> _Work request_
Take every line from the listing below that contains "will".

::::

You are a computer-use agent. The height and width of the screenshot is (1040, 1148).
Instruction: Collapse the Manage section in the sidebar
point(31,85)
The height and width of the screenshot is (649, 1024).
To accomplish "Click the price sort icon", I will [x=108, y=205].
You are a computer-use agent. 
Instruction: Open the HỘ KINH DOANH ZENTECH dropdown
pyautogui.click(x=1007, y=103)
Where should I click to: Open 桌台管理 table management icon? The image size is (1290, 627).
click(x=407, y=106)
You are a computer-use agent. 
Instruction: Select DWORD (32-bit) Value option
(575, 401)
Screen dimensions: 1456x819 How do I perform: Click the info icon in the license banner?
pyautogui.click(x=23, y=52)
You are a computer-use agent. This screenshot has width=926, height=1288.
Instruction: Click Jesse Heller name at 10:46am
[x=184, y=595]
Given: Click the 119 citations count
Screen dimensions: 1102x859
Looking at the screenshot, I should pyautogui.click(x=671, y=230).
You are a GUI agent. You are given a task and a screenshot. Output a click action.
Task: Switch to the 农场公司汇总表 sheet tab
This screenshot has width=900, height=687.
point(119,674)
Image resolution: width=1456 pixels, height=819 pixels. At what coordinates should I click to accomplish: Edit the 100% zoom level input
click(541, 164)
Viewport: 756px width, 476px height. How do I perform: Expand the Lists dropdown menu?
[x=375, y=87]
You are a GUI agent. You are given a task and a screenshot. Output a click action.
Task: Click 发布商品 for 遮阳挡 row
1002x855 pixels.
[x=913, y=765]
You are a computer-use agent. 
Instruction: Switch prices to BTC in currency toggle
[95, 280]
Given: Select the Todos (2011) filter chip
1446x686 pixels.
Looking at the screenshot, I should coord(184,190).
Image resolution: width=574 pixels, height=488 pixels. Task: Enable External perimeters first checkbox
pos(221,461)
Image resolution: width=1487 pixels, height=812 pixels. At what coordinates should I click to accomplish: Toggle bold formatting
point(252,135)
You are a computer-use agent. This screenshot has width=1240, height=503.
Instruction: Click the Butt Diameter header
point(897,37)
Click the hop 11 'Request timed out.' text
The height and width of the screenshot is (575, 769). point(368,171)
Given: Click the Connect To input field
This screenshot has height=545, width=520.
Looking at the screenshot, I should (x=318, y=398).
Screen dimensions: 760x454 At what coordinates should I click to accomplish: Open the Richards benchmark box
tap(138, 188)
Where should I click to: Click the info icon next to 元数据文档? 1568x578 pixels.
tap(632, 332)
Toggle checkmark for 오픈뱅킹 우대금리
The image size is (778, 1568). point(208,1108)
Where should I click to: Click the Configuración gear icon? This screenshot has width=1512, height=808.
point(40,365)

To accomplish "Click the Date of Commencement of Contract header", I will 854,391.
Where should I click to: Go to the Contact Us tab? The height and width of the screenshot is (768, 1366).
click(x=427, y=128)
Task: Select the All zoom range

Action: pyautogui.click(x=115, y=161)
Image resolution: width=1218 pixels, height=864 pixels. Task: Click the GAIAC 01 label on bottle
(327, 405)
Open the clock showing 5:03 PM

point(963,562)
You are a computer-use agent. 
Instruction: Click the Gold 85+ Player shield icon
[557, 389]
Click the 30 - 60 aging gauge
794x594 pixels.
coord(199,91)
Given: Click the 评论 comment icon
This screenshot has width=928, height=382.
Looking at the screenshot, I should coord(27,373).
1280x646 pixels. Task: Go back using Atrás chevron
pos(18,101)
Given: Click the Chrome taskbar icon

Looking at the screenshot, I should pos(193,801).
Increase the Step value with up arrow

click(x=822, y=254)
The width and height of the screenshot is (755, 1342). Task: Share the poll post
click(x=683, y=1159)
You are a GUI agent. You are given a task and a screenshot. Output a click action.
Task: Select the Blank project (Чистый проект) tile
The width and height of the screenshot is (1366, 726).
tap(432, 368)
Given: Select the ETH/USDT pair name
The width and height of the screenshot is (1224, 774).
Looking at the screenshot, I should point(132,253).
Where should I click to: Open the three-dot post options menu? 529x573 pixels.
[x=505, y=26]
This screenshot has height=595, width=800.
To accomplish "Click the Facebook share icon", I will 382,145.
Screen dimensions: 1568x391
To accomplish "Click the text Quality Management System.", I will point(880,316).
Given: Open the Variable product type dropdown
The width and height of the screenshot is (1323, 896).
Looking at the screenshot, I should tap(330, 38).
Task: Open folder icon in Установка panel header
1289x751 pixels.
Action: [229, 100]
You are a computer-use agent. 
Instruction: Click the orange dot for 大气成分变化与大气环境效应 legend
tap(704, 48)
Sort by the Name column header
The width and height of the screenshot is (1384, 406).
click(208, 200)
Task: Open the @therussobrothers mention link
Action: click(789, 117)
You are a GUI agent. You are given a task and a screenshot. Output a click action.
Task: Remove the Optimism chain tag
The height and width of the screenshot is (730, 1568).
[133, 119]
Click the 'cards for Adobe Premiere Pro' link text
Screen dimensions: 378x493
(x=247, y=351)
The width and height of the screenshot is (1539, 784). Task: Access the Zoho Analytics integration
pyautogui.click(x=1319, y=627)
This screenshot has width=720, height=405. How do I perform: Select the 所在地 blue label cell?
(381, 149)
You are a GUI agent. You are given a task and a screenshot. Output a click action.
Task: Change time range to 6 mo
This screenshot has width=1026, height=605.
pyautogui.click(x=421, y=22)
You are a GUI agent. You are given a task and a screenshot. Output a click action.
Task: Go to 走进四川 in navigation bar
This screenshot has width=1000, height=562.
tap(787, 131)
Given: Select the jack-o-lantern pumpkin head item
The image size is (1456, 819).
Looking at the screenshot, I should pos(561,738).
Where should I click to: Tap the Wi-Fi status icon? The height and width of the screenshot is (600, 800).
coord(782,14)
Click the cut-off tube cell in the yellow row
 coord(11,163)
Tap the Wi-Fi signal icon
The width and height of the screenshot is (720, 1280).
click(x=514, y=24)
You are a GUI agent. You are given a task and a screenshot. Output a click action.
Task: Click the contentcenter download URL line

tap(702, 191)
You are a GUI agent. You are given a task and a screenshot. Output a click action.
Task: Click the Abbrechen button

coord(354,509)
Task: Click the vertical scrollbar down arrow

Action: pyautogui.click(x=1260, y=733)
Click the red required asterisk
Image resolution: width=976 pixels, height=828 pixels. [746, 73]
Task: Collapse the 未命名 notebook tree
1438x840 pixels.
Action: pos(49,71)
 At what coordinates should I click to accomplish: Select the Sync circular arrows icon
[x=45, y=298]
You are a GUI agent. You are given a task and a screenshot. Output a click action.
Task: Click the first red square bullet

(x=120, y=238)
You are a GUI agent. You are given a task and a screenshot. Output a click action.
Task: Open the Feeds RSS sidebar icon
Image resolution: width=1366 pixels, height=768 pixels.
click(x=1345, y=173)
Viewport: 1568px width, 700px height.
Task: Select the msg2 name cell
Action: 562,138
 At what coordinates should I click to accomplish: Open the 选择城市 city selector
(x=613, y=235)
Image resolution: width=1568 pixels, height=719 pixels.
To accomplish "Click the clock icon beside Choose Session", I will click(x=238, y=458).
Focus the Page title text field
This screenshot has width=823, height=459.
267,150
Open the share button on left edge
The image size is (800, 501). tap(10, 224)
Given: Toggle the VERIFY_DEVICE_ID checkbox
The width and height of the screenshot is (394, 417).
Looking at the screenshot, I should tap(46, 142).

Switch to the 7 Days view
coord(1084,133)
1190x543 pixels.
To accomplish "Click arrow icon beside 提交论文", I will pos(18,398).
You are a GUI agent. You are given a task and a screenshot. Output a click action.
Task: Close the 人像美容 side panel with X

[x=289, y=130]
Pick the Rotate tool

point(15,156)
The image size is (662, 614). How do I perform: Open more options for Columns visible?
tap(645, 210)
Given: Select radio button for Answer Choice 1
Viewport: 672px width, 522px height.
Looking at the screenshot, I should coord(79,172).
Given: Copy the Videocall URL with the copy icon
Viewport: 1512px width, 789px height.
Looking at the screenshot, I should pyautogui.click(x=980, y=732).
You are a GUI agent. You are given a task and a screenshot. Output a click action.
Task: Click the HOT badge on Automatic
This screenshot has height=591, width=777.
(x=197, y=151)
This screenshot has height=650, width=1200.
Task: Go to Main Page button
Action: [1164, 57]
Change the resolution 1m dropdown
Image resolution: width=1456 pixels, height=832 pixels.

::::

> _Output for this task_
To accomplish "Click the price sort icon", I will [x=108, y=205].
To accomplish "Click the Date of Commencement of Contract header", I will 854,391.
To accomplish "Click the Facebook share icon", I will 382,145.
To accomplish "Click the text Quality Management System.", I will point(880,316).
To accomplish "Click the clock icon beside Choose Session", I will click(x=238, y=458).
To accomplish "Click arrow icon beside 提交论文", I will pos(18,398).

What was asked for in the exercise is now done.